Americans should get a big pay bump, but not until 2022, analyst says

Workers have seen limited gains in their wages over the past decade, but one economic forecaster sees a change coming, provided the U.S. doesn’t hit a recession in the next four years. Pictured: striking electrical workers in Canada.
Workers have seen limited gains in their wages over the past decade, but one economic forecaster sees a change coming, provided the U.S. doesn’t hit a recession in the next four years. Pictured: striking electrical workers in Canada.

The problem of slow-rising wages for workers in the U.S. is one that has befuddled economists, including the top brass at the Federal Reserve for years. In an environment of decades low unemployment, wages should be rising more strongly than they are, according to long-held economic assumptions best illustrated by the economic model known as the Phillips curve.

But wages are about to pick up, as long as Americans can wait four years, one market strategist says.

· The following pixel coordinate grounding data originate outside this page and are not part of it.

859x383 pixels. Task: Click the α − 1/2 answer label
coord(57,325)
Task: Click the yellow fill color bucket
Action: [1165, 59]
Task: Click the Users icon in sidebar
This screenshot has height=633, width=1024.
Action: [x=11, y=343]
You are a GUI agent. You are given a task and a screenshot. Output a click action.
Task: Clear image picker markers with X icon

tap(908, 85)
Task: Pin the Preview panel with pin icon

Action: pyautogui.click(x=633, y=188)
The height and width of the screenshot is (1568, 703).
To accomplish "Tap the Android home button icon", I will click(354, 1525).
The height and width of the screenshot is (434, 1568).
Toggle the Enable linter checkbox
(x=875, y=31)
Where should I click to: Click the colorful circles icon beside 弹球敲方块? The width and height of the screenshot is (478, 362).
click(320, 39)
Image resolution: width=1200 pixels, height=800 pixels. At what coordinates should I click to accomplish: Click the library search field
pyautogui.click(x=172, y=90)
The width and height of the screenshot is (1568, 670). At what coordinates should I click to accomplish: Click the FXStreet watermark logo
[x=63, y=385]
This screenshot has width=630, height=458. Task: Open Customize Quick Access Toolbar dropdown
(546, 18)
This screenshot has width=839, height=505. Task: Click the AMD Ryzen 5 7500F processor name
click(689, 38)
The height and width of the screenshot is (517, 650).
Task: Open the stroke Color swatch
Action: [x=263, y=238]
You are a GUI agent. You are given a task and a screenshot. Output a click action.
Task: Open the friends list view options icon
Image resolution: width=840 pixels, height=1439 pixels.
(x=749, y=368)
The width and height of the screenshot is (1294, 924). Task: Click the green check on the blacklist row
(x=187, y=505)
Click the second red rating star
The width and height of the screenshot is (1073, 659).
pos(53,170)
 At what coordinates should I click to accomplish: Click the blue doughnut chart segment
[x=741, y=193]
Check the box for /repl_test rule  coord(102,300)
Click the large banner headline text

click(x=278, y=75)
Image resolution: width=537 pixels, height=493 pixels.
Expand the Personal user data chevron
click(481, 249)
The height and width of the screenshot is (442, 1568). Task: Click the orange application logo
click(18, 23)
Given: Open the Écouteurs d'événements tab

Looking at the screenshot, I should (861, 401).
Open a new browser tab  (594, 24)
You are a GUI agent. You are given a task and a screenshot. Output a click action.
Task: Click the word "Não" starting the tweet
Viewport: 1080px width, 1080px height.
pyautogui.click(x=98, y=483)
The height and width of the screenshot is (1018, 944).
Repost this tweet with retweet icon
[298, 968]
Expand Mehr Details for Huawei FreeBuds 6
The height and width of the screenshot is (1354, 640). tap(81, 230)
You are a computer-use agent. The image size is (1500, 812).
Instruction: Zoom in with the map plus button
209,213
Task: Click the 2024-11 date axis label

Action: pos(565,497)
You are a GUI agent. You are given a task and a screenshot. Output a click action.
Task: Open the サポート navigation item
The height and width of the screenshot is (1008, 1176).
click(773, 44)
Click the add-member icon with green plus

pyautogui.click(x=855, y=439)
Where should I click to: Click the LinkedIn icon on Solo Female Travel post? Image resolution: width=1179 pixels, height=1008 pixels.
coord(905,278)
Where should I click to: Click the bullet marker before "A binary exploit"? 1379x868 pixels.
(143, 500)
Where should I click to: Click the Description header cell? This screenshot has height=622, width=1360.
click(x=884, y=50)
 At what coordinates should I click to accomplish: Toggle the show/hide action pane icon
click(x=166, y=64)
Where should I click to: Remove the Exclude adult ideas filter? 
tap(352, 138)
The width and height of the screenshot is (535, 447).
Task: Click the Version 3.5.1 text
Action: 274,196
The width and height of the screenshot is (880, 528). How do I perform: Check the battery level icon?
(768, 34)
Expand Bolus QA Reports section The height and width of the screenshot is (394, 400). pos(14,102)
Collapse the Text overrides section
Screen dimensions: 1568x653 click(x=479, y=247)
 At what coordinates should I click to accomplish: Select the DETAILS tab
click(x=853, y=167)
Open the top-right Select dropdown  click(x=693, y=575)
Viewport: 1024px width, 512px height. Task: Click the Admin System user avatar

John Herrmann, director of interest rate strategy and an economic forecaster at Mitsubishi UFJ Securities, says that this trend we have been witnessing has been distorted by the demographic challenges the U.S. faces and the slow recovery since the financial crisis.

Hermann argues that a major impediment to wage growth is older people staying in the workforce longer. Older workers are less likely to leave a job for a higher paying one and less likely to demand big salary increases. That’s a trend he sees coming to an end, but not until 2022 when the Baby Boom generation starts making its way out of the workforce at a much faster rate than they are now.

“It’s a lousy thing to say but in part by holding onto an increasing percentage of jobs over last eight years older workers have served as sort of a bottle neck for younger age cohorts to climb the ladder,” Herrmann told Yahoo Finance. “They’ve sort of suppressed some of those job opportunities.”

Herrmann’s chart shows young people, 16-24 years old are struggling to return to their pre-crisis level of employment.
Herrmann’s chart shows young people, 16-24 years old are struggling to return to their pre-crisis level of employment.

While previous generations were retiring in their later years, Boomers have been slow to leave the workforce for a number of reasons, beyond the fact that people are living longer.

“The main issues are insufficient savings for retirement, the need to work to make ends meet, supporting kids through college and beyond and in some cases helping to support older family members, like parents,” Herrmann said.

To simply return prime age employment — jobs for people ages 24-49 — to where it was before 2007 the U.S. will need two more years of solid gross domestic product growth, Hermann says. Data from the U.S. Bureau of Labor Statistics shows these workers have still not returned to their pre-crisis working numbers.

During the recovery from the financial crisis older workers have witnessed a full recovery in wages, unlike their younger counterparts. But if the country can generate growth of 2% to 2.5% a year, as Herrmann expects it will, that should change.

Herrmann’s chart shows older workers have prospered in recent years, reaping strong job gains in the recovery since the financial crisis.
Herrmann’s chart shows older workers have prospered in recent years, reaping strong job gains in the recovery since the financial crisis.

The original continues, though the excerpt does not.